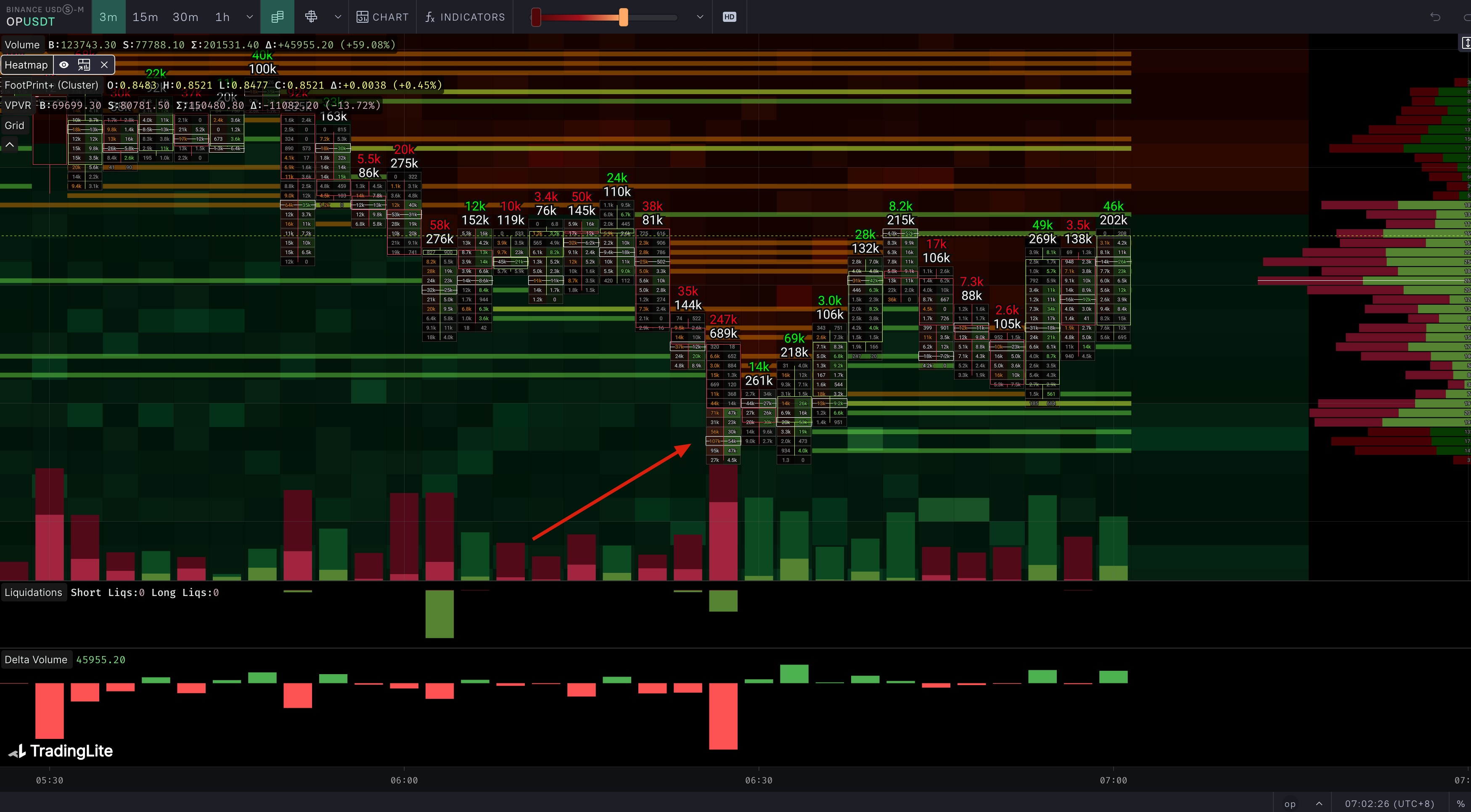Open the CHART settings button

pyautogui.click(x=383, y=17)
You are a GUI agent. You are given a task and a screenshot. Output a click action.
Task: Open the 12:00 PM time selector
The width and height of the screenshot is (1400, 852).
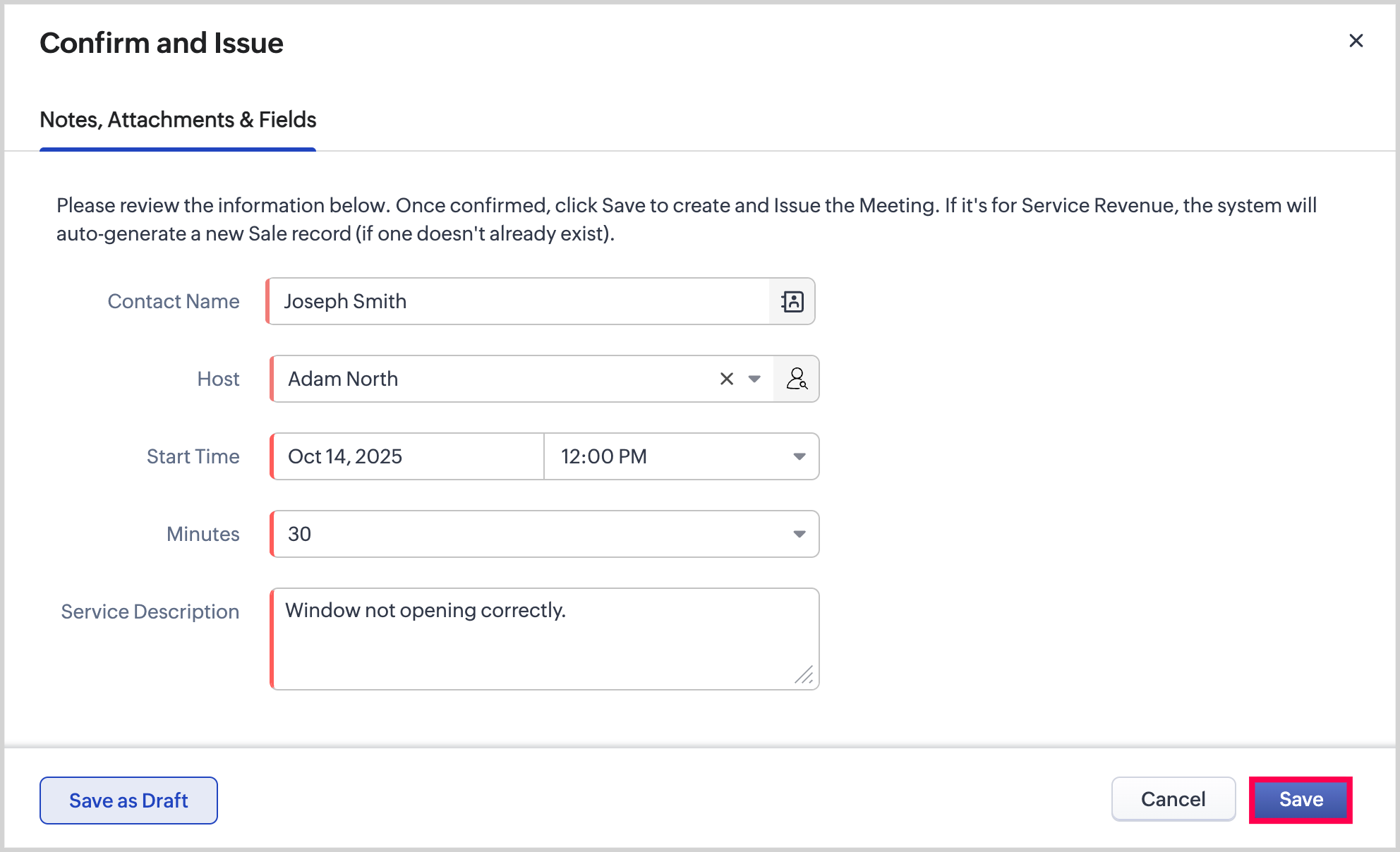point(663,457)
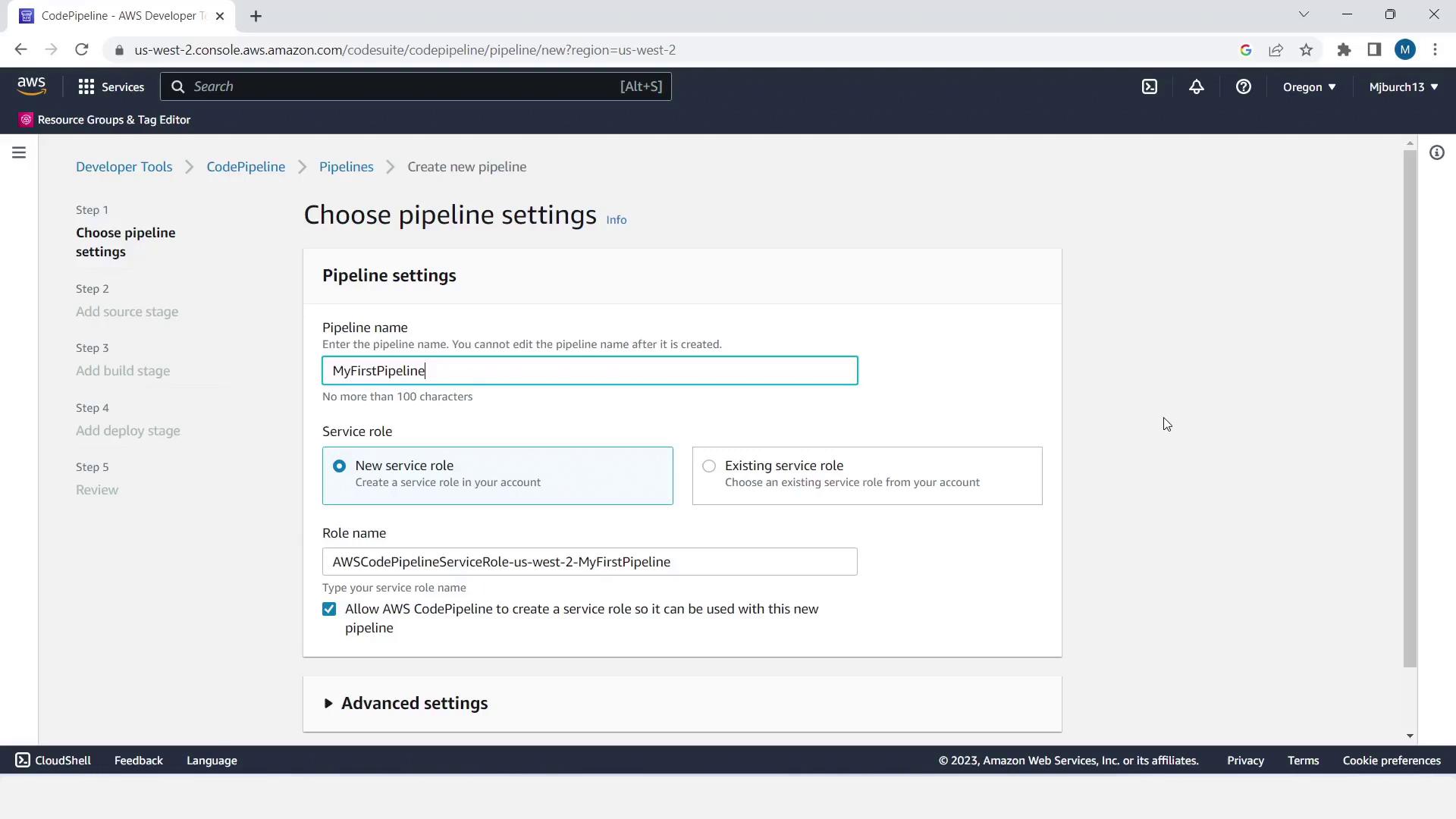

Action item:
Set down word for word the lines beginning with the one containing "Task: Open the 12:00 PM time selector" and ending with the last line of the listing, inclusive. Omit every picture.

Written solution:
Task: Open the 12:00 PM time selector
The width and height of the screenshot is (1400, 852).
point(663,457)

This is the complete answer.